展示文本:

'''

工作中需要以kubernetes原生的方式构建API接口服务,并将构建出的API接口直接聚合到kubernetes的apiserver服务上。本周花了不少时间研究这个,这里记录一下。

好处

尽管可以使用gin, go-restful等go语言web框架轻易地构建出一个稳定的API接口服务,但以kubernetes原生的方式构建API接口服务还是有很多吸引人的好处的。官方文档中已经将这些好处列出了:

User-Defined Types

Consider adding a Custom Resource to Kubernetes if you want to define new controllers, application configuration objects or other declarative APIs, and to manage them using Kubernetes tools, such as kubectl.

Do not use a Custom Resource as data storage for application, user, or monitoring data.

For more about Custom Resources, see the Custom Resources concept guide.

Combining New APIs with Automation

The combination of a custom resource API and a control loop is called the Operator pattern. The Operator pattern is used to manage specific, usually stateful, applications. These custom APIs and control loops can also be used to control other resources, such as storage or policies.

Changing Built-in Resources

When you extend the Kubernetes API by adding custom resources, the added resources always fall into a new API Groups. You cannot replace or change existing API groups. Adding an API does not directly let you affect the behavior of existing APIs (e.g. Pods), but API Access Extensions do.

API Access Extensions

When a request reaches the Kubernetes API Server, it is first Authenticated, then Authorized, then subject to various types of Admission Control. See Controlling Access to the Kubernetes API for more on this flow.

Each of these steps offers extension points.

Kubernetes has several built-in authentication methods that it supports. It can also sit behind an authenticating proxy, and it can send a token from an Authorization header to a remote service for verification (a webhook). All of these methods are covered in the Authentication documentation.

Authentication

Authentication maps headers or certificates in all requests to a username for the client making the request.

'''

[从某一集合中选取的条目]
'''

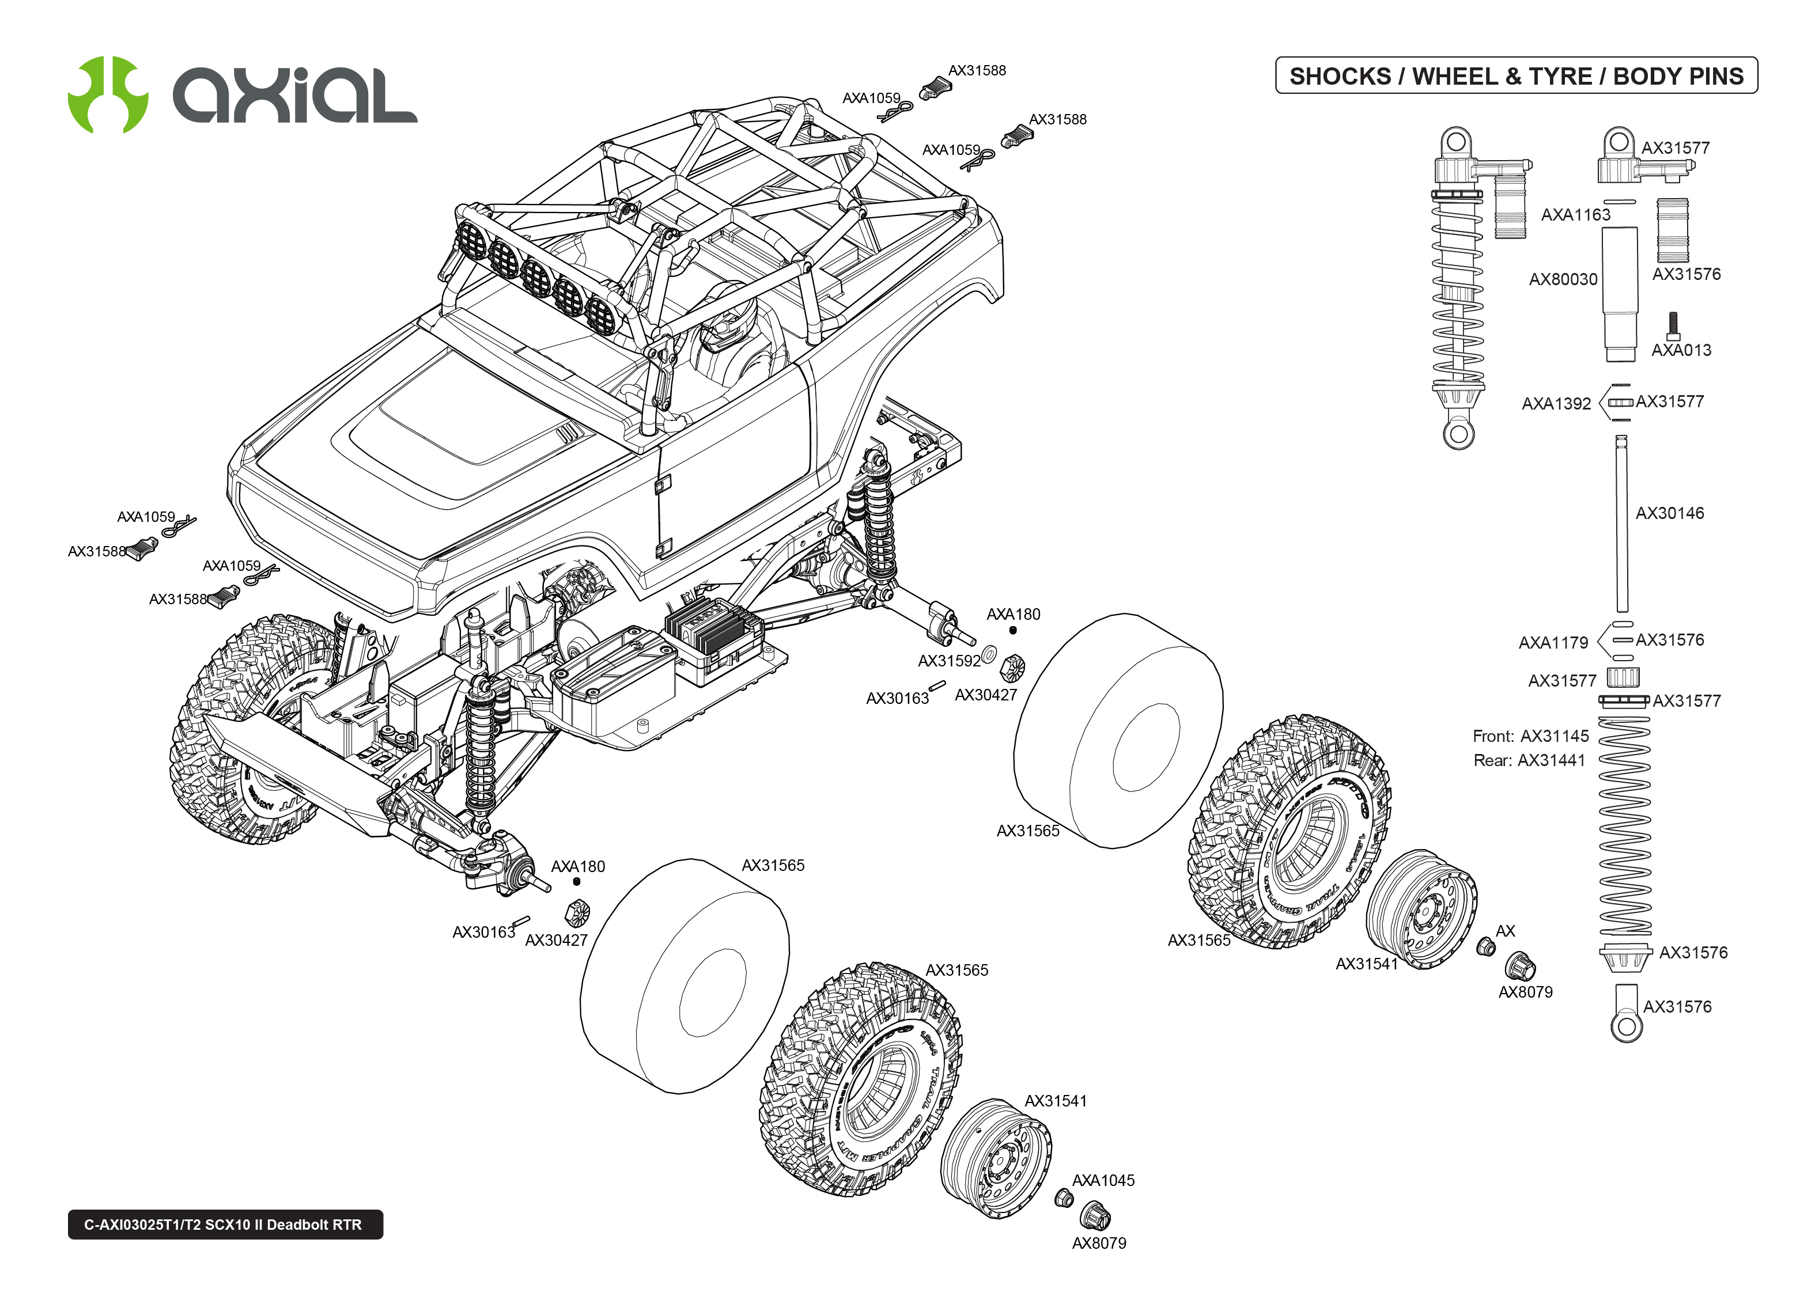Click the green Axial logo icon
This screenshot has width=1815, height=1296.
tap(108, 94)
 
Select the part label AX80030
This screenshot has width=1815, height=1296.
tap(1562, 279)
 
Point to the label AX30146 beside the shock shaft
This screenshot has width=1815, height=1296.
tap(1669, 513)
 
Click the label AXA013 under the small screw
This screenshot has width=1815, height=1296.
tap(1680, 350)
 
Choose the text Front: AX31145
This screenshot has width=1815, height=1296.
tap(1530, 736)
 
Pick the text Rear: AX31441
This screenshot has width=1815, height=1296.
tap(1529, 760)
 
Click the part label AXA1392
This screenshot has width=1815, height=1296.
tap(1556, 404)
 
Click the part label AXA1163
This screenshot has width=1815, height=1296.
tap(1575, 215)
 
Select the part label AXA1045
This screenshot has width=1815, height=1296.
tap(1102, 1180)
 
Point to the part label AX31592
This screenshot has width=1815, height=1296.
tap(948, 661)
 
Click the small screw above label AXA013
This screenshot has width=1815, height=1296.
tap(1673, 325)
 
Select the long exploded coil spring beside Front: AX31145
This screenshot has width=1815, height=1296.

'''
'''

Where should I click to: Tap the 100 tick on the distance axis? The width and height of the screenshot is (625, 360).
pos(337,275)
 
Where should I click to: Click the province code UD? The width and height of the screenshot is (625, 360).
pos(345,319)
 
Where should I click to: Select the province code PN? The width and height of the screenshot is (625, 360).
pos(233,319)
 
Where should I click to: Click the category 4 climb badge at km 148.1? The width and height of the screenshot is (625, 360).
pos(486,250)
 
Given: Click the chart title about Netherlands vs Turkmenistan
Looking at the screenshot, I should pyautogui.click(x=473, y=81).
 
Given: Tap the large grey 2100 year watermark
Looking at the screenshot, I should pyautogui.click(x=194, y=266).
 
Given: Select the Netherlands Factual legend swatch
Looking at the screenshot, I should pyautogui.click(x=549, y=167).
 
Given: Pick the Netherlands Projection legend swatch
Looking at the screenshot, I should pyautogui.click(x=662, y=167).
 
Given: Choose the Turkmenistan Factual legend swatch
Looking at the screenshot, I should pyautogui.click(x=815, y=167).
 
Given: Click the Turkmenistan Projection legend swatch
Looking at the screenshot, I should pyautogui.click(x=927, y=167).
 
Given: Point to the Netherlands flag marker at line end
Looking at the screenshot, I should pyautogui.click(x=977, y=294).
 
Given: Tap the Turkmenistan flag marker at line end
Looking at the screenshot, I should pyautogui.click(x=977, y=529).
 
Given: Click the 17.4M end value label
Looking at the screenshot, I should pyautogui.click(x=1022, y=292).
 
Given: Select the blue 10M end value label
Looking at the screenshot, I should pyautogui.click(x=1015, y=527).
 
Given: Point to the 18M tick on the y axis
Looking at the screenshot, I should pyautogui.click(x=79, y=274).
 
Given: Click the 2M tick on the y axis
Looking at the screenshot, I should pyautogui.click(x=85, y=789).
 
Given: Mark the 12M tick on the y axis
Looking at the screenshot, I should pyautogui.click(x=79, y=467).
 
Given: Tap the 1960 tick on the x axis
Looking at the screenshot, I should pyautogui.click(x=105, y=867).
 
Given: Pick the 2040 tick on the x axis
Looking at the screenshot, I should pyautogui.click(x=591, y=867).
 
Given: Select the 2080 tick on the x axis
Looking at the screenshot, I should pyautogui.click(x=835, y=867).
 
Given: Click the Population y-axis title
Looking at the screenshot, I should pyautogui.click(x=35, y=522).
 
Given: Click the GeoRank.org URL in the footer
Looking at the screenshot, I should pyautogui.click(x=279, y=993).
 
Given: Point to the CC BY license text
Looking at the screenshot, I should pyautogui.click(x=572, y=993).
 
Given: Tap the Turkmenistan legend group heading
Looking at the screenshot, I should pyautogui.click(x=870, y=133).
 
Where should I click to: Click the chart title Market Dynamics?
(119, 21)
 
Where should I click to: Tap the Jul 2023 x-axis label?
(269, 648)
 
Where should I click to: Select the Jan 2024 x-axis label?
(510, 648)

'''

练习题目:
A: 请一字不差地打印展示文本中从"尽管可以使用gin, go-restfu"起、至"such as kubectl."止的部分。
B: 根据展示文本,判断下列说法是否成立,逐条回答"是"或"否",并原样引用文中起决定作用的语句:(i) 作者本周花了不少时间研究以kubernetes原生方式构建API接口服务;(ii) 通过添加自定义资源扩展Kubernetes API时,可以替换或修改已有的API组;(iii) 请求到达Kubernetes API Server后,最先经历的是准入控制。
这些记录与本练习无关。

各题解答:
A:
尽管可以使用gin, go-restful等go语言web框架轻易地构建出一个稳定的API接口服务,但以kubernetes原生的方式构建API接口服务还是有很多吸引人的好处的。官方文档中已经将这些好处列出了:

User-Defined Types

Consider adding a Custom Resource to Kubernetes if you want to define new controllers, application configuration objects or other declarative APIs, and to manage them using Kubernetes tools, such as kubectl.

B:
(i) 是。"本周花了不少时间研究这个"
(ii) 否。"You cannot replace or change existing API groups."
(iii) 否。"it is first Authenticated, then Authorized, then subject to various types of Admission Control"